Before I begin, the formulas were taken from this link: http://www.thefouriertransform.com/series/coefficients.php

\[f(x)=\begin{cases}1&\text{for }0\le x<\dfrac{\pi}{2}\\0&\text{for }\dfrac{\pi}{2}< x\le\pi\end{cases}\]

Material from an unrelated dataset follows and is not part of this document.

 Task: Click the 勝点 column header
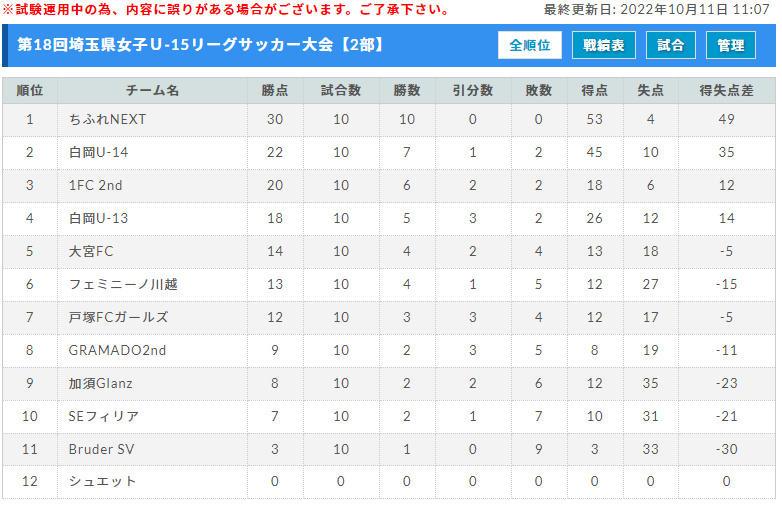pyautogui.click(x=275, y=91)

\[f(x)\sim a_0+\sum_{n=1}^\infty a_n\cos 2nx+\sum_{n=1}^\infty b_n\sin2nx\]
where
\[\begin{align*}a_0&=\frac{1}{\pi}\int_0^\pi f(x)~dx\\
a_n&=\frac{2}{\pi}\int_0^\pi f(x)\cos 2nx~dx\\
b_n&=\frac{2}{\pi}\int_0^\pi f(x)\sin 2nx~dx
\end{align*}\]
\[\begin{align*}a_0&=\frac{1}{\pi}\int_0^{\pi/2} dx\\
&=\frac{1}{2}\\\\
a_n&=\frac{2}{\pi}\int_0^{\pi/2} \cos 2nx~dx\\
&=\frac{2}{\pi}\frac{1}{2n} \bigg[\sin 2nx\bigg]_0^{\pi/2}\\
&=\frac{1}{n\pi}\sin n\pi\\
&=0\\\\
b_n&=\frac{2}{\pi}\int_0^{\pi/2} \sin 2nx~dx\\
&=\frac{2}{\pi}\left(-\frac{1}{2n}\right)\bigg[\cos 2nx\bigg]_0^{\pi/2}\\
&=-\frac{1}{n\pi}(\cos n\pi-1)\\
&=-\frac{1}{n\pi}((-1)^n-1)\\
&=\frac{1-(-1)^n}{n\pi}\\
\end{align*}\]
So you have
\[f(x)\sim\frac{1}{2}+\sum_{n=1}^\infty \frac{1-(-1)^n}{n\pi}\sin(nx)\]

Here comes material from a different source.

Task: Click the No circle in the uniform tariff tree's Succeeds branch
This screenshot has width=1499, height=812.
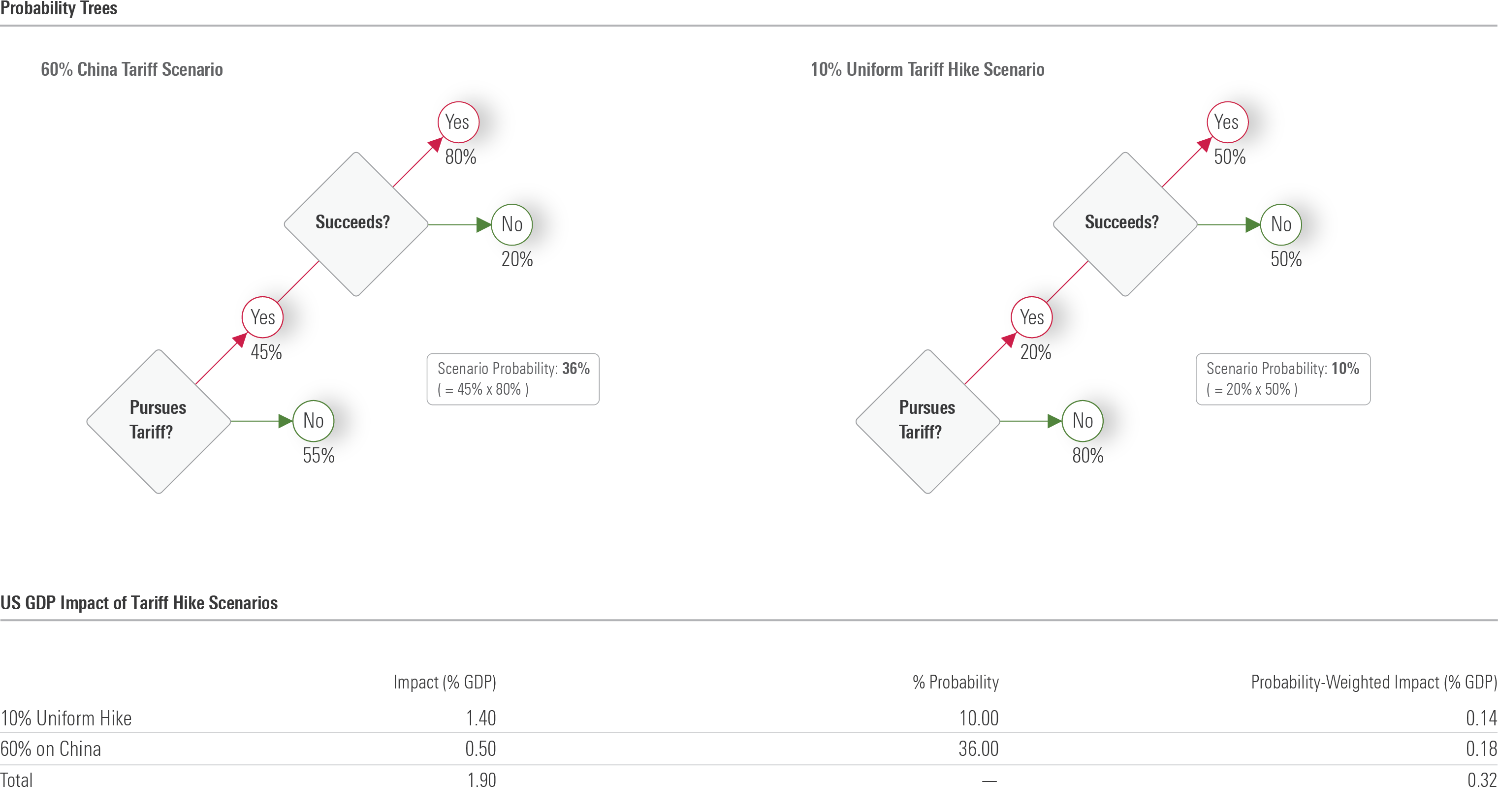Action: point(1280,224)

Note that \((-1)^n=\begin{cases}-1&\text{for odd} n\\1&\text{for even }n\end{cases}\). Using this, we can split up the sine series as follows:
\[\sum_{n=1}^\infty \frac{1-(-1)^n}{n\pi}\sin(2nx)
=
\sum_{k=1}^\infty \frac{1-(-1)^{2k}}{2k\pi}\sin(2(2k)x)+\sum_{k=0}^\infty \frac{1-(-1)^{2k+1}}{(2k+1)\pi}\sin(2(2k+1)x)\\
\cdots=\sum_{k=1}^\infty \frac{1-1}{2k\pi}\sin(4kx)+\sum_{k=0}^\infty \frac{1-(-1)}{(2k+1)\pi}\sin(2(2k+1)x)\\
\cdots=\frac{2}{\pi}\sum_{k=0}^\infty \frac{1}{(2k+1)}\sin(2(2k+1)x)\]
Finally,
\[f(x)\sim\frac{1}{2}+\frac{2}{\pi}\sum_{k=0}^\infty \frac{1}{(2k+1)}\sin(2(2k+1)x)\]
The final product:
http://www.wolframalpha.com/input/?i=%281%2F2%29%2B%282%2Fpi%29*Sum%5B1%2F%282k%2B1%29*Sin%5B2%282k%2B1%29x%5D%2C%7Bk%2C0%2C10%7D%5D

Answer 9

@SithsAndGiggles. I am really sure that I did not understand it back when I answered, and I did not do my research =/. I do kinda remember Fourier Series now, but I think you covered everything in the problem. Thanks for letting me know about this.